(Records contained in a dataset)
═══

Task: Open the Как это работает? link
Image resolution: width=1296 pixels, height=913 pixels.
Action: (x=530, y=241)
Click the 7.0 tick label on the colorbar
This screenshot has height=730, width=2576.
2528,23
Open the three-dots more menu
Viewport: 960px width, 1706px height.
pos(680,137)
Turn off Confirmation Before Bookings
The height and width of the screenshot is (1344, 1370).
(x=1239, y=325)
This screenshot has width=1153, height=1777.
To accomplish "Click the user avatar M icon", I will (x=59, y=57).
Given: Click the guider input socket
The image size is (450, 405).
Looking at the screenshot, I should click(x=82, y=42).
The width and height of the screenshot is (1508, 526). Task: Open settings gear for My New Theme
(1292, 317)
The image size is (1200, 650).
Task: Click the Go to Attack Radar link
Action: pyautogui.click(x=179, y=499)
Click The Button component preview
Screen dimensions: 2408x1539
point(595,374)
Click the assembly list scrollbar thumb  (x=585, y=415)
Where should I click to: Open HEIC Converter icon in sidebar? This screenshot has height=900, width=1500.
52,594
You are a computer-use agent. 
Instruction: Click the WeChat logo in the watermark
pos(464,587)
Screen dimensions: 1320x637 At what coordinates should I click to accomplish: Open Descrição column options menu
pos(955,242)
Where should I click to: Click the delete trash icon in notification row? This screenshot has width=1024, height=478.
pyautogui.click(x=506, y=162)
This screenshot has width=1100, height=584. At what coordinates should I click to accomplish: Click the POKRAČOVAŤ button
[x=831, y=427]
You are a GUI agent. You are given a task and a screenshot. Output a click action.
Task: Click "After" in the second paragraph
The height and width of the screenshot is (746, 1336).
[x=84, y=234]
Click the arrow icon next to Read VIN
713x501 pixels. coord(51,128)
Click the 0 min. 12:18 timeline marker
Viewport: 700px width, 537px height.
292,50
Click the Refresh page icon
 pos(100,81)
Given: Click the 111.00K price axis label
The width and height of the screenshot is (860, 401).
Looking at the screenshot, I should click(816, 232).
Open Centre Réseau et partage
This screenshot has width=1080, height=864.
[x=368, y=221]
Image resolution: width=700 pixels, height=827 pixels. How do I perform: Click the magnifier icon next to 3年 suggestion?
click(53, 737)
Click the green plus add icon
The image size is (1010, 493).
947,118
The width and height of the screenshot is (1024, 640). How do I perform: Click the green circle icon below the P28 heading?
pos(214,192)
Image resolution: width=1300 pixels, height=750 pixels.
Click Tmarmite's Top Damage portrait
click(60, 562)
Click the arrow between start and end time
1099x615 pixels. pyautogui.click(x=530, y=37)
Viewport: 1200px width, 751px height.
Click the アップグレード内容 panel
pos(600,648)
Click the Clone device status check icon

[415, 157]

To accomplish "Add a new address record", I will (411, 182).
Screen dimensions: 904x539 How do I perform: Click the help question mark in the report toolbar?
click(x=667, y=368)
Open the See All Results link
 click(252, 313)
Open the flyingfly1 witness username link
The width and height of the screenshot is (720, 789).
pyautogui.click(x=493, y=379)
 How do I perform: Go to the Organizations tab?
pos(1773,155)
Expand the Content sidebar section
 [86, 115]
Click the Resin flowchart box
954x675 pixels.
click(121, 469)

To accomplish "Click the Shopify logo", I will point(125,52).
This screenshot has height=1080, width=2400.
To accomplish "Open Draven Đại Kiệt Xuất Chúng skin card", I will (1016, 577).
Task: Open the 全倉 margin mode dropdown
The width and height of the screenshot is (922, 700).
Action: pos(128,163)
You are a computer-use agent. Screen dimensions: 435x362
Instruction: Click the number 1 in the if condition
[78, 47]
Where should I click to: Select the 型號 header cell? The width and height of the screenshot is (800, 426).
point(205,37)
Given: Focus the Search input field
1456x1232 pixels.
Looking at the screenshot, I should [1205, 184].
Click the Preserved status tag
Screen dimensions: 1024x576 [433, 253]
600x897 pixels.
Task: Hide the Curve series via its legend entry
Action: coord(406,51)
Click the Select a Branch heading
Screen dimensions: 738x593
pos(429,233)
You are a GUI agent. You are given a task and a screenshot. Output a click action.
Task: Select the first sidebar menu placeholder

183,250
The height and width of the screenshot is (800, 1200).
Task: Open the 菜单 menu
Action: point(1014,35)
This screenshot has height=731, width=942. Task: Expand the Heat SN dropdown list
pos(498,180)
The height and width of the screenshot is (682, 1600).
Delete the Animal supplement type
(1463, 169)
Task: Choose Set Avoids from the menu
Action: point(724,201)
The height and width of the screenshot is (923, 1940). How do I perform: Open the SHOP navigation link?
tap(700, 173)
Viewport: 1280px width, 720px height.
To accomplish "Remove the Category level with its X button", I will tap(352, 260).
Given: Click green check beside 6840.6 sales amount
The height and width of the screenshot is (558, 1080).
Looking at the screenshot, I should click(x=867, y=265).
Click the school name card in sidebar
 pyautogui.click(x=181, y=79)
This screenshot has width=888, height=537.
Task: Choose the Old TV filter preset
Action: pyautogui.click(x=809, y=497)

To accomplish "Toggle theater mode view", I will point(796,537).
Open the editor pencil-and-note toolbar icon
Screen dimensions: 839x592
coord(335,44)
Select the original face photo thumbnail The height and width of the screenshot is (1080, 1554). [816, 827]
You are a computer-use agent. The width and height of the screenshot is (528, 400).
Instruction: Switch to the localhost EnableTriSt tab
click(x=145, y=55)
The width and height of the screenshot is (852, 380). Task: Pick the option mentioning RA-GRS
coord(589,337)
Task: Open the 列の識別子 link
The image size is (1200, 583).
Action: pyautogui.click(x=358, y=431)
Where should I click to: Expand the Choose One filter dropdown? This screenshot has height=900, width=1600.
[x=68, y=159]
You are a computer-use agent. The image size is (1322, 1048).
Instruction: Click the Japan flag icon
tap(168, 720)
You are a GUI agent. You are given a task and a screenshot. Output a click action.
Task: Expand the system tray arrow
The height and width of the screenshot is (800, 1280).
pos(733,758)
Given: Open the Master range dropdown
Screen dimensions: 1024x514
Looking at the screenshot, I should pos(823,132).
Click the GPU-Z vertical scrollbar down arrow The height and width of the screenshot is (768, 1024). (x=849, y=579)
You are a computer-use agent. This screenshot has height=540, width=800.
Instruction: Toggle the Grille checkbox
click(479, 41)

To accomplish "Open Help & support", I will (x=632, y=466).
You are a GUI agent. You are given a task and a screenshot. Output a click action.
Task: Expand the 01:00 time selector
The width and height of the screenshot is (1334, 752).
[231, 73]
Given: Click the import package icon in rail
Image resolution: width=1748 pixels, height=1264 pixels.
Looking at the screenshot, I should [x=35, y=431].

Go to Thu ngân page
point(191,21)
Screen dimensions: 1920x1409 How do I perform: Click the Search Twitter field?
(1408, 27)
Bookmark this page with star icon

═══

Description of the task:
Each line above is to be set down again verbatim.

Result of the exercise:
Task: Open the Как это работает? link
Image resolution: width=1296 pixels, height=913 pixels.
Action: (x=530, y=241)
Click the 7.0 tick label on the colorbar
This screenshot has height=730, width=2576.
2528,23
Open the three-dots more menu
Viewport: 960px width, 1706px height.
pos(680,137)
Turn off Confirmation Before Bookings
The height and width of the screenshot is (1344, 1370).
(x=1239, y=325)
This screenshot has width=1153, height=1777.
To accomplish "Click the user avatar M icon", I will (x=59, y=57).
Given: Click the guider input socket
The image size is (450, 405).
Looking at the screenshot, I should click(x=82, y=42).
The width and height of the screenshot is (1508, 526). Task: Open settings gear for My New Theme
(1292, 317)
The image size is (1200, 650).
Task: Click the Go to Attack Radar link
Action: pyautogui.click(x=179, y=499)
Click The Button component preview
Screen dimensions: 2408x1539
point(595,374)
Click the assembly list scrollbar thumb  (x=585, y=415)
Where should I click to: Open HEIC Converter icon in sidebar? This screenshot has height=900, width=1500.
52,594
You are a computer-use agent. 
Instruction: Click the WeChat logo in the watermark
pos(464,587)
Screen dimensions: 1320x637 At what coordinates should I click to accomplish: Open Descrição column options menu
pos(955,242)
Where should I click to: Click the delete trash icon in notification row? This screenshot has width=1024, height=478.
pyautogui.click(x=506, y=162)
This screenshot has width=1100, height=584. At what coordinates should I click to accomplish: Click the POKRAČOVAŤ button
[x=831, y=427]
You are a GUI agent. You are given a task and a screenshot. Output a click action.
Task: Click "After" in the second paragraph
The height and width of the screenshot is (746, 1336).
[x=84, y=234]
Click the arrow icon next to Read VIN
713x501 pixels. coord(51,128)
Click the 0 min. 12:18 timeline marker
Viewport: 700px width, 537px height.
292,50
Click the Refresh page icon
 pos(100,81)
Given: Click the 111.00K price axis label
The width and height of the screenshot is (860, 401).
Looking at the screenshot, I should click(816, 232).
Open Centre Réseau et partage
This screenshot has width=1080, height=864.
[x=368, y=221]
Image resolution: width=700 pixels, height=827 pixels. How do I perform: Click the magnifier icon next to 3年 suggestion?
click(53, 737)
Click the green plus add icon
The image size is (1010, 493).
947,118
The width and height of the screenshot is (1024, 640). How do I perform: Click the green circle icon below the P28 heading?
pos(214,192)
Image resolution: width=1300 pixels, height=750 pixels.
Click Tmarmite's Top Damage portrait
click(60, 562)
Click the arrow between start and end time
1099x615 pixels. pyautogui.click(x=530, y=37)
Viewport: 1200px width, 751px height.
Click the アップグレード内容 panel
pos(600,648)
Click the Clone device status check icon

[415, 157]

To accomplish "Add a new address record", I will (411, 182).
Screen dimensions: 904x539 How do I perform: Click the help question mark in the report toolbar?
click(x=667, y=368)
Open the See All Results link
 click(252, 313)
Open the flyingfly1 witness username link
The width and height of the screenshot is (720, 789).
pyautogui.click(x=493, y=379)
 How do I perform: Go to the Organizations tab?
pos(1773,155)
Expand the Content sidebar section
 [86, 115]
Click the Resin flowchart box
954x675 pixels.
click(121, 469)

To accomplish "Click the Shopify logo", I will point(125,52).
This screenshot has height=1080, width=2400.
To accomplish "Open Draven Đại Kiệt Xuất Chúng skin card", I will (1016, 577).
Task: Open the 全倉 margin mode dropdown
The width and height of the screenshot is (922, 700).
Action: pos(128,163)
You are a computer-use agent. Screen dimensions: 435x362
Instruction: Click the number 1 in the if condition
[78, 47]
Where should I click to: Select the 型號 header cell? The width and height of the screenshot is (800, 426).
point(205,37)
Given: Focus the Search input field
1456x1232 pixels.
Looking at the screenshot, I should [1205, 184].
Click the Preserved status tag
Screen dimensions: 1024x576 [433, 253]
600x897 pixels.
Task: Hide the Curve series via its legend entry
Action: coord(406,51)
Click the Select a Branch heading
Screen dimensions: 738x593
pos(429,233)
You are a GUI agent. You are given a task and a screenshot. Output a click action.
Task: Select the first sidebar menu placeholder

183,250
The height and width of the screenshot is (800, 1200).
Task: Open the 菜单 menu
Action: point(1014,35)
This screenshot has height=731, width=942. Task: Expand the Heat SN dropdown list
pos(498,180)
The height and width of the screenshot is (682, 1600).
Delete the Animal supplement type
(1463, 169)
Task: Choose Set Avoids from the menu
Action: point(724,201)
The height and width of the screenshot is (923, 1940). How do I perform: Open the SHOP navigation link?
tap(700, 173)
Viewport: 1280px width, 720px height.
To accomplish "Remove the Category level with its X button", I will tap(352, 260).
Given: Click green check beside 6840.6 sales amount
The height and width of the screenshot is (558, 1080).
Looking at the screenshot, I should click(x=867, y=265).
Click the school name card in sidebar
 pyautogui.click(x=181, y=79)
This screenshot has width=888, height=537.
Task: Choose the Old TV filter preset
Action: pyautogui.click(x=809, y=497)

To accomplish "Toggle theater mode view", I will point(796,537).
Open the editor pencil-and-note toolbar icon
Screen dimensions: 839x592
coord(335,44)
Select the original face photo thumbnail The height and width of the screenshot is (1080, 1554). [816, 827]
You are a computer-use agent. The width and height of the screenshot is (528, 400).
Instruction: Switch to the localhost EnableTriSt tab
click(x=145, y=55)
The width and height of the screenshot is (852, 380). Task: Pick the option mentioning RA-GRS
coord(589,337)
Task: Open the 列の識別子 link
The image size is (1200, 583).
Action: pyautogui.click(x=358, y=431)
Where should I click to: Expand the Choose One filter dropdown? This screenshot has height=900, width=1600.
[x=68, y=159]
You are a computer-use agent. The image size is (1322, 1048).
Instruction: Click the Japan flag icon
tap(168, 720)
You are a GUI agent. You are given a task and a screenshot. Output a click action.
Task: Expand the system tray arrow
The height and width of the screenshot is (800, 1280).
pos(733,758)
Given: Open the Master range dropdown
Screen dimensions: 1024x514
Looking at the screenshot, I should pos(823,132).
Click the GPU-Z vertical scrollbar down arrow The height and width of the screenshot is (768, 1024). (x=849, y=579)
You are a computer-use agent. This screenshot has height=540, width=800.
Instruction: Toggle the Grille checkbox
click(479, 41)

To accomplish "Open Help & support", I will (x=632, y=466).
You are a GUI agent. You are given a task and a screenshot. Output a click action.
Task: Expand the 01:00 time selector
The width and height of the screenshot is (1334, 752).
[231, 73]
Given: Click the import package icon in rail
Image resolution: width=1748 pixels, height=1264 pixels.
Looking at the screenshot, I should [x=35, y=431].

Go to Thu ngân page
point(191,21)
Screen dimensions: 1920x1409 How do I perform: Click the Search Twitter field?
(1408, 27)
Bookmark this page with star icon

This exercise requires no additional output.